Give the listing again, word for word, and let no picture into it.
──────── Extracted material
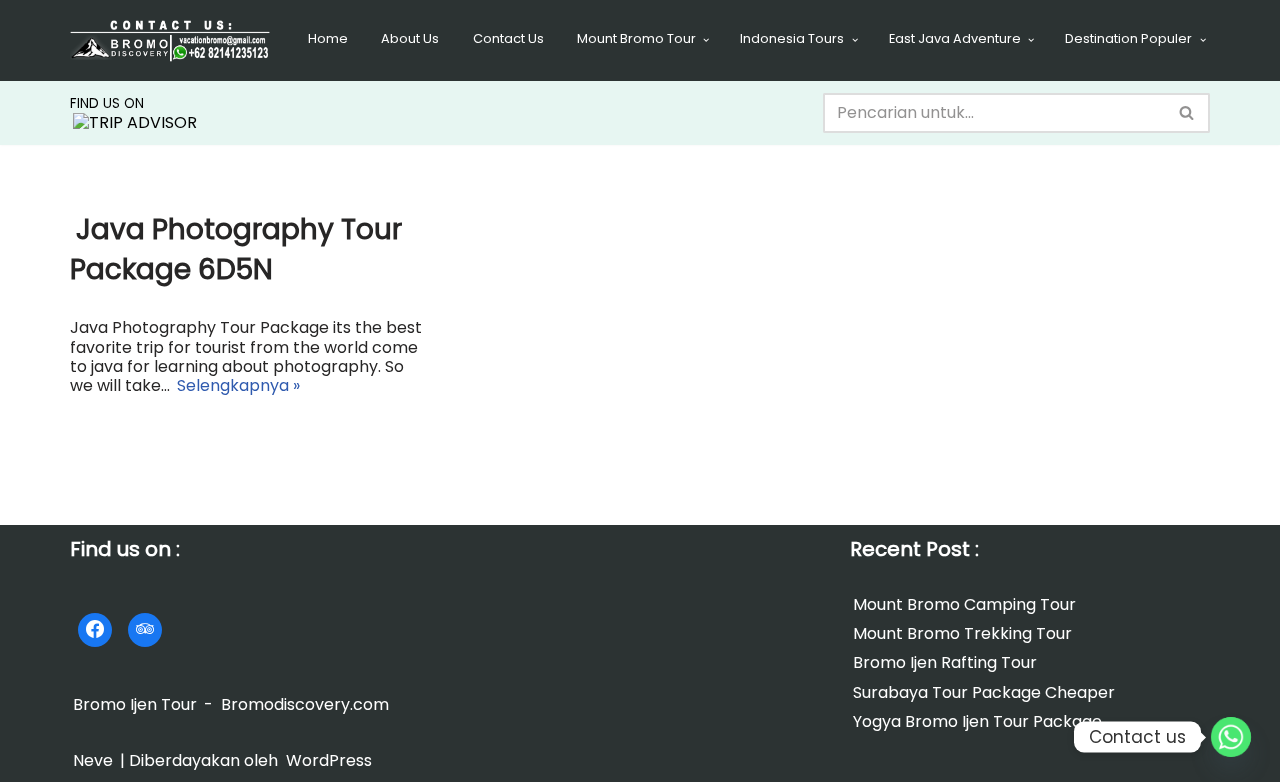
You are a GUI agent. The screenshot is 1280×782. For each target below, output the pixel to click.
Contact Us (508, 38)
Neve (93, 760)
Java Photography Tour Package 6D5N (236, 249)
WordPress (329, 760)
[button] (706, 40)
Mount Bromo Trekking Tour (962, 633)
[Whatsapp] (1231, 737)
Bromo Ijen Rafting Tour (945, 663)
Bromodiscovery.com (305, 704)
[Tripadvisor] (145, 630)
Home (328, 38)
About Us (410, 38)
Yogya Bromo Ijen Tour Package (977, 721)
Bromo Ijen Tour (135, 704)
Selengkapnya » (237, 386)
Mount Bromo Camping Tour (964, 604)
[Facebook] (95, 630)
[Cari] (1187, 113)
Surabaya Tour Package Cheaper (984, 692)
────────────────
Exercise output:
You are a GUI agent. The screenshot is 1280×782. For each target below, output the pixel to click.
Contact Us (508, 38)
Neve (93, 760)
Java Photography Tour Package 6D5N (236, 249)
WordPress (329, 760)
[button] (706, 40)
Mount Bromo Trekking Tour (962, 633)
[Whatsapp] (1231, 737)
Bromo Ijen Rafting Tour (945, 663)
Bromodiscovery.com (305, 704)
[Tripadvisor] (145, 630)
Home (328, 38)
About Us (410, 38)
Yogya Bromo Ijen Tour Package (977, 721)
Bromo Ijen Tour (135, 704)
Selengkapnya » (237, 386)
Mount Bromo Camping Tour (964, 604)
[Facebook] (95, 630)
[Cari] (1187, 113)
Surabaya Tour Package Cheaper (984, 692)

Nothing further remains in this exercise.